Work request. Please return the entries, omitting and altering nothing.

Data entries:
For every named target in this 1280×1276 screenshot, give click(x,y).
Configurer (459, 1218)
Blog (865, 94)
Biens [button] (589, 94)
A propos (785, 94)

Output.
For every named target in this 1280×1276 screenshot, give click(x,y).
Configurer (459, 1218)
Blog (865, 94)
Biens [button] (589, 94)
A propos (785, 94)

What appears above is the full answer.